Some notes on a powerful movie which uses its desultory pacing for impact. Lots of meandering punctuated by intensity.
# Hey this takes place on my birthday! Or, you know, six years exactly before my birthday.
# I love the side characters, especially the women. The men are just kind of there but the women are great, especially Penelope Allen as the head teller who emerges as the leader of the hostages.
# “I’m a Catholic, I don’t want to hurt anybody.” Oh my gosh, why are Catholics such nonsense people? Genuinely think Sonny, our bank robber/bad lover/dog trying to finally have his day, is one of the great Catholic characters on film. I’d watch a pretty savage comedy about the doomed Catholic transgender wedding with the soon-to-be defrocked priest, something with the tone of Withnail & I. There’s a helplessness to that kind of Catholicism; it’s a deep identity you can’t wrench out of your bones, it’s like the ‘Salem’s Lot description of what it’s like to live in a small town.
# They tell you on the DVD sleeve that Sonny is robbing this bank to get money for his lover’s sex-change operation. So it isn’t a twist for contemporary audiences. No idea how it played at the time. But for me what stood out about this whole element of the movie is Al Pacino’s terrific weary resignation. As soon as all the gay marchers start arriving, people start wolf whistling when he pats down the FBI guys, his partner in crime starts yowling about how it isn’t two homosexuals! just one homosexual–that guy!… as soon as all that starts up, and whenever it happens, Sonny just looks so sick and tired of it all. The same reaction whether people are mocking him or going all Gay Is Good. It’s not unexpected for him, he’s not angry about it the way he’s angry about lots of things, it’s just really wearying. That’s such an honest & empathetic choice, for Sidney Lumet or Pacino or whoever.
ETA: Apparently the guy whose real heist attempt inspired the movie said that the depiction of his relationship with his lover was basically accurate, but the depictions of his wife and his mother were not. And in fact the Leon/Sonny relationship feels raw, weird and real, whereas the mom and wife both feel like fairly misogynist cliches.
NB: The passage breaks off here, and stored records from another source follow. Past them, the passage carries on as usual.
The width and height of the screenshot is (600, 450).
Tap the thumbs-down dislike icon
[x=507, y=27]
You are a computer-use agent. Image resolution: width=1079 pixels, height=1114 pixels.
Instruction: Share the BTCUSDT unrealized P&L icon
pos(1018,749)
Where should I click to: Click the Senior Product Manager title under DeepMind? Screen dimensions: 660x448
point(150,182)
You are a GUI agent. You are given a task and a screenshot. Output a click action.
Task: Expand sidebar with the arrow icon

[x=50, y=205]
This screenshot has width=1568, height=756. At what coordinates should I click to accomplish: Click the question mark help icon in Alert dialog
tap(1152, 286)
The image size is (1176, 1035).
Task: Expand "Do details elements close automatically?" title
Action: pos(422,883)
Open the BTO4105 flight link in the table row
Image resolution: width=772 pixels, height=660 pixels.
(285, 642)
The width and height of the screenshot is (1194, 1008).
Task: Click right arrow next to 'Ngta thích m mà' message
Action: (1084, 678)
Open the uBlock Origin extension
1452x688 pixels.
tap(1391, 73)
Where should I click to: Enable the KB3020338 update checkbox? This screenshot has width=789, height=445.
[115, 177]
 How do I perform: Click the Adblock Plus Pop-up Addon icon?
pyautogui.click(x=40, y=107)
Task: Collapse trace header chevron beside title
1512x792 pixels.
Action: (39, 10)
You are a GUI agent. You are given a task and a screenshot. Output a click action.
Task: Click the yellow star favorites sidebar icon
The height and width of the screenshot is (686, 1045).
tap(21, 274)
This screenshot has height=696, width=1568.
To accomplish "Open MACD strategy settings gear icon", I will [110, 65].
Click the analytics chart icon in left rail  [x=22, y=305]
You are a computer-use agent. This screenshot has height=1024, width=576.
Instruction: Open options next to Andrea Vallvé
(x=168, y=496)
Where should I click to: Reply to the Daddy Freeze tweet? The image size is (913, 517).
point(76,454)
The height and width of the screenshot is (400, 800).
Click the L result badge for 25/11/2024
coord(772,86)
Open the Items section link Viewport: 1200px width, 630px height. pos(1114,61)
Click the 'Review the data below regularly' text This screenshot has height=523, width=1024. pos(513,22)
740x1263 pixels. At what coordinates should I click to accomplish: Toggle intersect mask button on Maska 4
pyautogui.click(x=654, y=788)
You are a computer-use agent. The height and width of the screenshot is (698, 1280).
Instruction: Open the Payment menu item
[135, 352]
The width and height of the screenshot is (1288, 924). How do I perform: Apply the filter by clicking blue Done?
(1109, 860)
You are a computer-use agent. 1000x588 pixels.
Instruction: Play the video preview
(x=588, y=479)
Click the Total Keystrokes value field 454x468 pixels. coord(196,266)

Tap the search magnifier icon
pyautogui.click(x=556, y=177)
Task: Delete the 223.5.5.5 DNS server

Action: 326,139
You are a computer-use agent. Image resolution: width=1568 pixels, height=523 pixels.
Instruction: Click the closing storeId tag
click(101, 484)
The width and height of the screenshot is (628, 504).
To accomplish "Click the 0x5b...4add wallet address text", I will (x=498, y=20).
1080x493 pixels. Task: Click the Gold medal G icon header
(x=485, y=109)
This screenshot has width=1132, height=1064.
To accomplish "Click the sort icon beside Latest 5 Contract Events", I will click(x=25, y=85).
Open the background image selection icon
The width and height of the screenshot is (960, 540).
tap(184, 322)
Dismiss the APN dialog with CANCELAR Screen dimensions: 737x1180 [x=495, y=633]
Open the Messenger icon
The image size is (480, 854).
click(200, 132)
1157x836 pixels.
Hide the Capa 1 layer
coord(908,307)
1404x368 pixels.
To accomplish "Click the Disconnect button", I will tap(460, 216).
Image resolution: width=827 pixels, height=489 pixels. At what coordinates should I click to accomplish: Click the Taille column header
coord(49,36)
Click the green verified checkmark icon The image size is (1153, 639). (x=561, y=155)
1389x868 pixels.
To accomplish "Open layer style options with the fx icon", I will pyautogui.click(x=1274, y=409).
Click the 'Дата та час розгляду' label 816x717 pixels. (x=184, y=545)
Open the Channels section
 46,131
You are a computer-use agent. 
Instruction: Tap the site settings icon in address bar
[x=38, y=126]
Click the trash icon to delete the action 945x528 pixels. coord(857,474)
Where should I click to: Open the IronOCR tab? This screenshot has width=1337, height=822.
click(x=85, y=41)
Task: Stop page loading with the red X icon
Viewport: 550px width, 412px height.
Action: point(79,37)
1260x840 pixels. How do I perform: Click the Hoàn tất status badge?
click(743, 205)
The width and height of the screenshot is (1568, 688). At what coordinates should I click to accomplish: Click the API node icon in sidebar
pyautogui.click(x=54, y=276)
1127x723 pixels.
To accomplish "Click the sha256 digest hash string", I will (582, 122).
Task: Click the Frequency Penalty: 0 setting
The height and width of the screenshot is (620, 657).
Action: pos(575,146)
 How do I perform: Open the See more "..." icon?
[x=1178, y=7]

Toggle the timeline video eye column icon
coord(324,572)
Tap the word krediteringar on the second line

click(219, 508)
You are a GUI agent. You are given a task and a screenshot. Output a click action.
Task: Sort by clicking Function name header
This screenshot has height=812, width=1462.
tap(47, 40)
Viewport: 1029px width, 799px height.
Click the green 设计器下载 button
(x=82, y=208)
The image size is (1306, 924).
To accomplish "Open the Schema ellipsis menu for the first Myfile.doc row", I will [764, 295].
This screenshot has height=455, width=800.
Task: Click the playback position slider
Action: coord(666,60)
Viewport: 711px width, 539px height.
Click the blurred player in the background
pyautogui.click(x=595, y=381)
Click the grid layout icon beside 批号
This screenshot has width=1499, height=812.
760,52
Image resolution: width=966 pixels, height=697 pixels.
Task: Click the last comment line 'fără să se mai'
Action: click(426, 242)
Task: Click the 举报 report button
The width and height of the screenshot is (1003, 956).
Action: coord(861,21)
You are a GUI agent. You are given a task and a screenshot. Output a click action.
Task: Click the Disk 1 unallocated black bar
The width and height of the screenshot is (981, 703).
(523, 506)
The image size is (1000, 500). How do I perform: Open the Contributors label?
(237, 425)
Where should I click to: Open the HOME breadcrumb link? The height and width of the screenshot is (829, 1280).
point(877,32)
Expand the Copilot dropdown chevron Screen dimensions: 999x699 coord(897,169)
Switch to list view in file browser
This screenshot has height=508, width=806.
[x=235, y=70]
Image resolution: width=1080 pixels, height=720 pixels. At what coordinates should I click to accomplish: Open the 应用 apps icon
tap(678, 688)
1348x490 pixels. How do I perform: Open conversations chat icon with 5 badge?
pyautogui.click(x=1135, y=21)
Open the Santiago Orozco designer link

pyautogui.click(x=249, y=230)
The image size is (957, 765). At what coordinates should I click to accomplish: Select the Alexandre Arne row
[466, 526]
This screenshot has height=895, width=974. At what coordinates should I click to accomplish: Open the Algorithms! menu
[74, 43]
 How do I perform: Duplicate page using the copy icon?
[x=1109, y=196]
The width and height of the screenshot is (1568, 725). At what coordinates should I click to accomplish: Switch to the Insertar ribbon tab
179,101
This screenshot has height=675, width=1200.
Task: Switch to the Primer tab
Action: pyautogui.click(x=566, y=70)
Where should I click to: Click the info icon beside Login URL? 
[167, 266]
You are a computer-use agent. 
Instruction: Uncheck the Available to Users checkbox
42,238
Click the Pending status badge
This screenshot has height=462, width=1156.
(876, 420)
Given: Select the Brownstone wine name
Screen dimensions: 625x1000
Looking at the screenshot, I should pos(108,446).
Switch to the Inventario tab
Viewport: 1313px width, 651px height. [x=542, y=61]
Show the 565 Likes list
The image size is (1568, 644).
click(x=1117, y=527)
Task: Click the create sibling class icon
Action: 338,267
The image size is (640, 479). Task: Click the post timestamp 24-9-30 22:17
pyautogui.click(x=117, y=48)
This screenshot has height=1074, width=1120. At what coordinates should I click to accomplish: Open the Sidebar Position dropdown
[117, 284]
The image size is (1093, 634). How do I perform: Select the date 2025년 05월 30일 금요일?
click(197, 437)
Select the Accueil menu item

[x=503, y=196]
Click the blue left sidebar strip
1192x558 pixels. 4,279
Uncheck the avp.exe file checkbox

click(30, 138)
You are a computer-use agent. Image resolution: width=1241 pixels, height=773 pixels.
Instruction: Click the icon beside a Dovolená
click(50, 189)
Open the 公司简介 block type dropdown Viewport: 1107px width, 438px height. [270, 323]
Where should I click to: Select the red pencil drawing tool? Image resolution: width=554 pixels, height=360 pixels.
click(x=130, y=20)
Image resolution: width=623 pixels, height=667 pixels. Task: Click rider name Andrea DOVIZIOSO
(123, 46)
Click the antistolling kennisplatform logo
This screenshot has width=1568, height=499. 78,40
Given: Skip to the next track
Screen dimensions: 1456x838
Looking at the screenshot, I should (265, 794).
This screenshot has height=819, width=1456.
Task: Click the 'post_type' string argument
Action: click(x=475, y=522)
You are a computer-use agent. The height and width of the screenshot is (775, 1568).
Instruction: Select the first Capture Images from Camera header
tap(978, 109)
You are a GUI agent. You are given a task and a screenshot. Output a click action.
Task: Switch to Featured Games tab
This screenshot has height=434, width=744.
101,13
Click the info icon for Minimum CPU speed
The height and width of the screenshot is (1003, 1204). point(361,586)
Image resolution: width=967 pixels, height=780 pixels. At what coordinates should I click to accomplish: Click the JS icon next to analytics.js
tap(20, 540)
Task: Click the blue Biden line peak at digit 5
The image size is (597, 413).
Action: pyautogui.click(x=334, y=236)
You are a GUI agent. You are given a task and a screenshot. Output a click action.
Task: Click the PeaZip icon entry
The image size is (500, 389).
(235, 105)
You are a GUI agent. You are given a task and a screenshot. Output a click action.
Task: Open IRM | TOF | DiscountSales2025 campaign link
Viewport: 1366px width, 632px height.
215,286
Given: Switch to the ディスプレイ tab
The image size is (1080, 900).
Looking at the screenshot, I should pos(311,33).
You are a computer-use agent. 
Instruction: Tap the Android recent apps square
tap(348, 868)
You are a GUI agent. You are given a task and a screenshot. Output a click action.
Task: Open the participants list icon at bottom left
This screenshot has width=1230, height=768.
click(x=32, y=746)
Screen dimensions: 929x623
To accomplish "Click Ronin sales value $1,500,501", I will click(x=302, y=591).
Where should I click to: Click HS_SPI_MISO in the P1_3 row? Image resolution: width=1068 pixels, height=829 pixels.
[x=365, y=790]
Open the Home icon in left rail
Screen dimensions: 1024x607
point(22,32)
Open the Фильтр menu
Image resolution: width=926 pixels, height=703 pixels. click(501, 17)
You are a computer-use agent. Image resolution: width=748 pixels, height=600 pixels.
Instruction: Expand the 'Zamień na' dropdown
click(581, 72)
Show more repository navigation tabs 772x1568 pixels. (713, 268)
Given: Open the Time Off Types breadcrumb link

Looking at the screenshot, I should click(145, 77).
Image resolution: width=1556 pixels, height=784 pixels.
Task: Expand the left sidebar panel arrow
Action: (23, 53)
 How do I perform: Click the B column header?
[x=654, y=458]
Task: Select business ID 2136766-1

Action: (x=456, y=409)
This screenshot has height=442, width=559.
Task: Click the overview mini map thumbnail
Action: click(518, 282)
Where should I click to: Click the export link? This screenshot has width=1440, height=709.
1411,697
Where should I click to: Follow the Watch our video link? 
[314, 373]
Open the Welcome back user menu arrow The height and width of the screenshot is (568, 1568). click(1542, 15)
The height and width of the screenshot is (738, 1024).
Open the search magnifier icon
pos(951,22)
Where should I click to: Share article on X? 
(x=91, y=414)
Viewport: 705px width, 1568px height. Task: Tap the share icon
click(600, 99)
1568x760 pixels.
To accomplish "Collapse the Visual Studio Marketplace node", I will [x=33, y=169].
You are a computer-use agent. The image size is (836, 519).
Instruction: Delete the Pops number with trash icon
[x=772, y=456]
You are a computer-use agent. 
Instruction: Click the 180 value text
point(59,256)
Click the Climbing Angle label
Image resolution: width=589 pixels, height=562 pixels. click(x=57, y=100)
# Everyone’s constantly trying to get on Sonny’s side, for their own reasons, and although he can be briefly buoyed up by popular support (“Attica! Attica!”) he quickly subsides into anxious isolation. Full of entirely justified mistrust. I like this, all the reaching hands and how he constantly dodges them, and you can imagine that that’s how this guy ended up in a bank with a gun.
# Speaking of, the atmosphere of total swirling mistrust feels much more earned here than in some ’70s films. (Blue Collar is another one which does this well.)
# Al Pacino is 5’7″??? Is that short? I just looked up Robert Downey, Jr and he’s listed as 5′ 8 1/2″ (which is how a toddler counts birthdays, my friends…) so I guess that is short. I guess I am conditioned by figure skating: Paul Wylie is 5’3 1/2″, and very very tall Christopher Bowman, speaking of Catholics, was 5’10”. Anyway I am grateful for Pacino’s diminutive stature, which this movie exploits perfectly.
# In a couple different places, including the final “where are they now” titles, the movie says Sonny has children “on welfare.” I really wonder how that played at the time: “on welfare” instead of any other phrase denoting poverty or need. Did it come across as a sign of his failure as a provider? Did it provoke audience sympathy, another reason he feels so kicked-around? This collection of black children’s rhymes and tales from the late ’60s and ’70s suggests that welfare was already sometimes a synecdoche for the shamefulness of poverty, because in anti-Christian modernity need will always be shameful, but more often just a sign of bad luck. So I don’t know whether “and his children are on welfare” would have sounded as harsh to this movie’s intended audience as it does to me.
# I have no comment on the whole “this is a true story” shtik except that that strikes me as a weird and probably unkind thing to do.